__What is required__
Copy out exactly the lines below that run from the one holding "290x2576 pixels." to the one holding "Click the 温度监测", keeping both of those lines and no others.

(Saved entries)
::::

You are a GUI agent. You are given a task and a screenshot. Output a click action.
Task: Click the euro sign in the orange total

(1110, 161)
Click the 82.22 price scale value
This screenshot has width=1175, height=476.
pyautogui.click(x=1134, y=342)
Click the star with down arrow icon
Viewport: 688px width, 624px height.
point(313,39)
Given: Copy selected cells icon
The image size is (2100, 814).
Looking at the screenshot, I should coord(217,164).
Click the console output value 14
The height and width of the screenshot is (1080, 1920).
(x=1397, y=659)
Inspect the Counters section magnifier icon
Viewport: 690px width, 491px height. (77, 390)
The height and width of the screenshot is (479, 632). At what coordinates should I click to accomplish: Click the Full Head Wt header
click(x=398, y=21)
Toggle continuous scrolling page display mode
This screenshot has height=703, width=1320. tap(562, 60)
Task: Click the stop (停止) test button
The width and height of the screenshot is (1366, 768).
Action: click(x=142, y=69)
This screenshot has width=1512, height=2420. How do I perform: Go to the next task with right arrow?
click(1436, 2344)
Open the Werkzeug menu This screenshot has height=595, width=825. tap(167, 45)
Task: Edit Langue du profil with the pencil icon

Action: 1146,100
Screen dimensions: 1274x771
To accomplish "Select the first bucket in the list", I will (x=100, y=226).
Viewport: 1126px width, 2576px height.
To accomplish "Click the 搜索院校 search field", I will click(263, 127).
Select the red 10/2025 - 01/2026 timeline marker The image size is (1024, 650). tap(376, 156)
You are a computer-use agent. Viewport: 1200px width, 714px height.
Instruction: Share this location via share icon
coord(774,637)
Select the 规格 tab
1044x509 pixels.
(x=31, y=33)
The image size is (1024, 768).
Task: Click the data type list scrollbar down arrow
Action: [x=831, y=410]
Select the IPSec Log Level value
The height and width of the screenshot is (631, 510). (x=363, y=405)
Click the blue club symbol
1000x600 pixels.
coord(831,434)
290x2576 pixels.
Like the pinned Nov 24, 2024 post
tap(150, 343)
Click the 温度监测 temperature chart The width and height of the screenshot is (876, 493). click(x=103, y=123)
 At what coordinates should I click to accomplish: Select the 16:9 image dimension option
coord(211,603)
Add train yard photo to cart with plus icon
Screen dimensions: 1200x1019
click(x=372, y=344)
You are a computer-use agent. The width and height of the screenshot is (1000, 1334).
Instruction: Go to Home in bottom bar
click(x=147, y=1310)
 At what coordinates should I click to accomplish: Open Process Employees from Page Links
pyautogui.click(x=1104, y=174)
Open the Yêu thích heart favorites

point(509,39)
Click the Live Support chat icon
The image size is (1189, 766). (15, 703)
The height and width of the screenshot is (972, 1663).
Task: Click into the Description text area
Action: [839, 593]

::::

__Solution to this task__
290x2576 pixels.
Like the pinned Nov 24, 2024 post
tap(150, 343)
Click the 温度监测 temperature chart The width and height of the screenshot is (876, 493). click(x=103, y=123)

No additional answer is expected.